War, in 280 characters or less
Also inside: upcoming elections in Virginia and California
This newsletter is brought to you by the donor acquisition approach that helps you turn $1 into $2.
Hey there! I’m Chanda Daniels, a former Congressional aide and longtime communications strategist for mission-driven causes, working for organizations including the Mayor’s Office, the UN, and Human Rights Watch. I write the newsletter ok so hear me out…, where I explore the intersection of politics, culture, and identity. Excited to be back!
For today’s FWIW, I’ll be diving into how social media is reshaping not just how conflicts are covered, but how they’re perceived and responded to.
More on that below, but first…
Digital ad spending, by the numbers:
FWIW, U.S. political advertisers spent just over $12.8 million on Facebook and Instagram ads last week. Here were the top ten spenders nationwide:
The top spot on this list is occupied by none other than 14% of California’s favorite gubernatorial candidate: billionaire Tom Steyer. With the exit of former congressman Eric Swalwell from the race, Steyer has seen his support jump incrementally. But polling shows that Xavier Becerra, former CA Attorney General and US Secretary of Health and Human Services, saw the biggest boost, with his support more than tripling what it was last month.
Unfortunately, most polls still show the two Republicans leading the pack, which could spell disaster, but also, who knows where we’ll be a week from now? Watch this space.
Meanwhile, political advertisers spent around $9.6 million on Google and YouTube ads last week. These were the top ten spenders nationwide:
Advertising on Google and YouTube was oddly balanced last week amongst the biggest spenders. Both the Democrats’ Virginians for Fair Elections PAC and the GOP’s Virginians for Fair Maps RC made the list, though Democrats outspent the Republicans by nearly double. Tom Steyer is also on here (of course), but he is joined by the anti-Tom Steyer Californians for the People PAC. And the two Republicans running for governor of Georgia, once again, each spent upwards of $200K on attack ads against one another.
Now onto the “Justice for Democracy” PAC, which is very misleadingly named seeing as it’s being bankrolled by an outspoken democracy hater. Peter Thiel, the 40th richest man in the world, who once wrote, “I no longer believe that freedom and democracy are compatible” has decided that he needs to make his voice heard in Virginia’s special election. And it probably won’t shock you to hear that the way he’s going about it is more than a little sketchy. Lisa Graves did a deep dive on the whole operation in this week’s edition of Grave Injustice—it’s worth the read.

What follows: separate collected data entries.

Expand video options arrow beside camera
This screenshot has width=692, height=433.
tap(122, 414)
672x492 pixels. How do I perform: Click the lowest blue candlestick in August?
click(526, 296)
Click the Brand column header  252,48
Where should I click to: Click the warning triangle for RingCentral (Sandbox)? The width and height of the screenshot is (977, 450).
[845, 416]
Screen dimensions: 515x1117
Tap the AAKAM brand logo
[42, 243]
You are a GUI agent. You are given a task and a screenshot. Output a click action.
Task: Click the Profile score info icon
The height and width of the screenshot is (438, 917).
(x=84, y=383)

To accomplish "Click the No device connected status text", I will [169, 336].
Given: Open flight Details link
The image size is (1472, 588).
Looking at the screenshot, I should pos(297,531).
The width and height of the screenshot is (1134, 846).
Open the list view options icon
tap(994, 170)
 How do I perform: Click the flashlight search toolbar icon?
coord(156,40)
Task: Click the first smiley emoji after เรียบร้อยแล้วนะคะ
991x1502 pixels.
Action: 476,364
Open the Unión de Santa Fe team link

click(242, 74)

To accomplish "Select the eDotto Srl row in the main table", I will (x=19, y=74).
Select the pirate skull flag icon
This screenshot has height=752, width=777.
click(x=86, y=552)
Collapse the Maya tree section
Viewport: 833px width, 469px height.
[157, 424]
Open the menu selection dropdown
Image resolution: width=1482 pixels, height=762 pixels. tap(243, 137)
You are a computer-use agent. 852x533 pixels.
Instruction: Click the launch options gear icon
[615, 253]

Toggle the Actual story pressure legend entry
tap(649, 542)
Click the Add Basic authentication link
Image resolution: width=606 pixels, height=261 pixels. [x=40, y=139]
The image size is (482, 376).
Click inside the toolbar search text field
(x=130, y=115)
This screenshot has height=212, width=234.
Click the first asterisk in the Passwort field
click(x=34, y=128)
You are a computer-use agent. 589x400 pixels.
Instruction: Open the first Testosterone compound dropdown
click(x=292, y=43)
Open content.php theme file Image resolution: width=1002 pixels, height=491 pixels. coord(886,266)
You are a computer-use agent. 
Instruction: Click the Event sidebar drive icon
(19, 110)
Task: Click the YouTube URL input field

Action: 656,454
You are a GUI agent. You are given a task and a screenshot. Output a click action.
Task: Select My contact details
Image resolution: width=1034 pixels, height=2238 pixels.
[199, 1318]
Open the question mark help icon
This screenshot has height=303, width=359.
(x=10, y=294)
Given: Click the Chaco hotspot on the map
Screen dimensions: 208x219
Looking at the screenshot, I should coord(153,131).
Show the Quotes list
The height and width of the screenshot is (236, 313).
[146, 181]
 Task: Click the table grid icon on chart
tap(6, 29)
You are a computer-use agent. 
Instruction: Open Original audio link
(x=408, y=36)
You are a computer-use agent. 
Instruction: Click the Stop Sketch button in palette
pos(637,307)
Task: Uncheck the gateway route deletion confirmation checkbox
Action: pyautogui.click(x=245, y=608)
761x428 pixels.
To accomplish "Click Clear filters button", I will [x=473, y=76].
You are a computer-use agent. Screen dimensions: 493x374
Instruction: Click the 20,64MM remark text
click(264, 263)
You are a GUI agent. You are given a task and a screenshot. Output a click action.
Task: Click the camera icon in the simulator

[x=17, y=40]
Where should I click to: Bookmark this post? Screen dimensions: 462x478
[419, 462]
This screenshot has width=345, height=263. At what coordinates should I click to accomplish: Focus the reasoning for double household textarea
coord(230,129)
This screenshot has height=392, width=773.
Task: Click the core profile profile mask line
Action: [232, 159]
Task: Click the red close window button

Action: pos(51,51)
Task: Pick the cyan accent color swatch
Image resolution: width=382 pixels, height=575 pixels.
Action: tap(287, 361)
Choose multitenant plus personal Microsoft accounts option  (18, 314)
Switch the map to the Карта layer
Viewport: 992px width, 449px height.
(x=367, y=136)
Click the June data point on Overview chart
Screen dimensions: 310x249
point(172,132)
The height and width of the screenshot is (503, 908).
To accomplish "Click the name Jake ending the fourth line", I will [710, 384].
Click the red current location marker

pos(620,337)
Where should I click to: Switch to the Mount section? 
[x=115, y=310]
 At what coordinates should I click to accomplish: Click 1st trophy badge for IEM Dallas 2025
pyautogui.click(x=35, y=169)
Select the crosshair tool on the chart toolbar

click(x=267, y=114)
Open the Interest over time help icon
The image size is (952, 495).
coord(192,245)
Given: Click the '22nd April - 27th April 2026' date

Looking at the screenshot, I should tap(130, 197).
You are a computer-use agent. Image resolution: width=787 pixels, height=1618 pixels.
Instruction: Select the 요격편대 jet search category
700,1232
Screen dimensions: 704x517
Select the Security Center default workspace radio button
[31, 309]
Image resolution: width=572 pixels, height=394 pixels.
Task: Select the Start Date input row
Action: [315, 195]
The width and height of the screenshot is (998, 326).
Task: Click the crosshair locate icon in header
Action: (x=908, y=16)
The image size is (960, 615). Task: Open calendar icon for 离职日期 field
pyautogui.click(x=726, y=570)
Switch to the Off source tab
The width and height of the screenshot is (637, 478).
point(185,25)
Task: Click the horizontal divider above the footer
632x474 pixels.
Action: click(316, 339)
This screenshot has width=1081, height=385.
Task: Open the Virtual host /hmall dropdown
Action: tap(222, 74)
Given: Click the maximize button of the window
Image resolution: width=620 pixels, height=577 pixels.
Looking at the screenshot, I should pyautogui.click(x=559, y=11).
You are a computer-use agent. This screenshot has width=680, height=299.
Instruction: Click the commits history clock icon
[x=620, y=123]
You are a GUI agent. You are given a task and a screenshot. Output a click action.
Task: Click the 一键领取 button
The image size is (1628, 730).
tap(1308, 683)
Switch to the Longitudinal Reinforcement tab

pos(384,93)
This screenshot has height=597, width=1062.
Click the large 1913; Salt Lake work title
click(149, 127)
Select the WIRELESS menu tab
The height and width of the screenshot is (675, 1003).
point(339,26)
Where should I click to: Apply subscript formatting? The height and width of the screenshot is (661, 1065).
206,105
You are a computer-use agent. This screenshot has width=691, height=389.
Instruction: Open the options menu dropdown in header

Alas, the glitch in the Twitter/X reporting matrix continues… so as of last month, political advertisers in the U.S. had spent just over $1.8 million on ads in 2026. Here were the top spenders year to date:
…and lastly, on Snapchat, political advertisers in the U.S. have spent just over $923,000 on ads in 2026. Here are the top spenders year to date:
Please take our money…
We’ve actually heard this before, and you’d say this too if you finally found an ethical list-growth platform that helped you turn $1 into $2 like clockwork. Join over 900 groups like Everytown, Amnesty International, and Mercy Corps that have found a better way to nail their fundraising goals. Learn more >
War, in 280 characters or less
The TV abruptly cuts to a breaking news broadcast, my confusion replacing the sitcom that had been playing moments before on my screen. It’s May 2011. I watch President Obama start the long procession to the podium. With each step, the immense gravity of whatever he’s about to say next becomes more apparent. He announces the operation that killed Osama Bin Laden. Quiet outside—then pandemonium.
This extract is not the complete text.